Primo giorno di scuola. Quanto cambia nella vita degli scolari, e in quella di tutti noi

di Marina Zinzani
(Commento di Angelo Perrone)

(ap) Il piccolo George. Al suo arrivo il primo giorno di scuola, accompagnato solo dal padre William perché la madre Kate aveva la nausea per la nuova gravidanza annunciata, la preside è uscita dall’edificio ad accoglierlo.
Nulla di strano, certo, era persino prevedibile e inevitabile. Un gesto di gentilezza e sensibilità, di garbata accoglienza per un bimbo di 4 anni che si ritrova in un mondo sconosciuto e dovrà affrontare molte prove.
Ma al netto del rango del piccolo rampollo, come sarebbe bello che quel gesto fosse rivolto a tutti i nuovi scolari e a ciascun bambino che inizia il suo percorso scolastico. Quale che ne sia la condizione sociale. Certo, ce lo ricorderemmo per tutta la vita. Lo porteremmo dentro la mente come cosa preziosa. E come un buon segnale sull’attenzione della società verso i suoi cittadini.

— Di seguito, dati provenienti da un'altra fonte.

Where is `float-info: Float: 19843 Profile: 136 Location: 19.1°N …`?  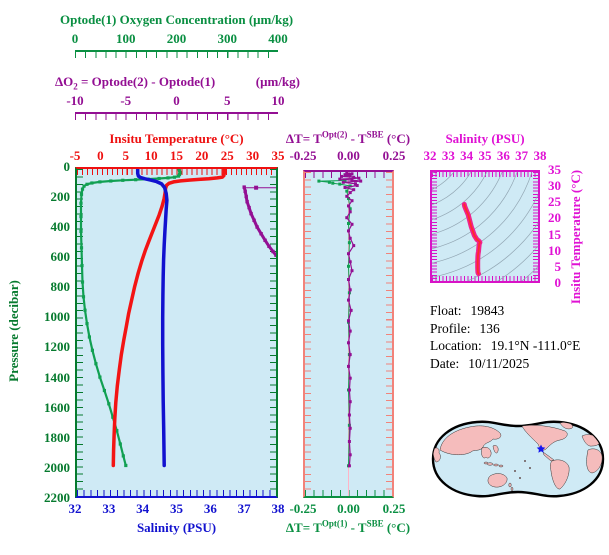 float-info: Float: 19843 Profile: 136 Location: 19.1°N … is located at coordinates (505, 337). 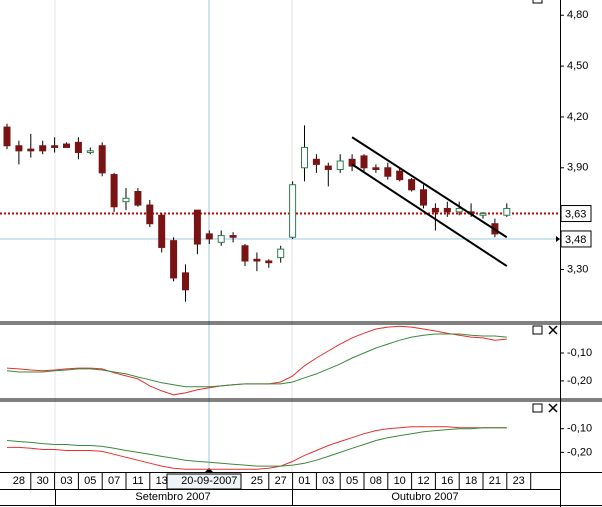 What do you see at coordinates (304, 481) in the screenshot?
I see `x-tick-label: 01` at bounding box center [304, 481].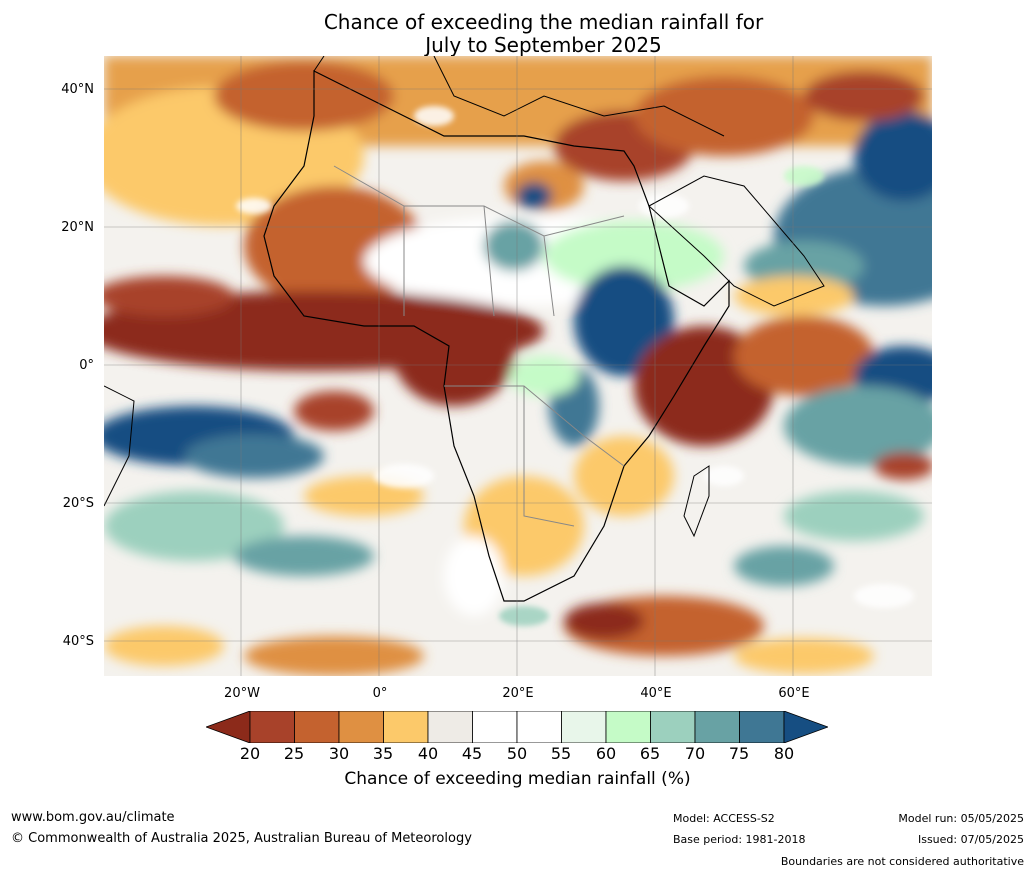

Perplessa, forse un po’ triste è l’espressione del piccolo George al primo giorno di scuola. Sembra un’immagine simbolica: inizia una nuova vita, e il tempo della libertà del bambino, senza impegni, senza doveri, sembra lasciato alle spalle. Avverte tutto questo George, nella sua fronte corrugata?
Il tempo dell’ozio, e l’inserimento in un quadro sociale necessario e doveroso, appaiono in una sfumata contraddizione. La scuola sembra un po’ l’entrata nella società.
La sua è una situazione di privilegio, pur con i limiti che non ne fanno un bambino come tutti gli altri.
Il pensiero va alle madri, e anche ai padri, che ogni giorno corrono per portare i figli a scuola, incastri di orari, organizzazioni familiari e aiuti, la stanchezza di sera e il doverli aiutare nei compiti, le molte ore che ormai richiede la scuola ai bambini. Poi ci sono i corsi di nuoto, di ginnastica, e anche lì orari da incastrare.
Chissà se in questa corsa continua, di impegni, c’è il tempo per guardarsi negli occhi, sorseggiando una tazza di tè, o mangiando una fetta di torta, senza dovere dire: “Adesso devo scappare”.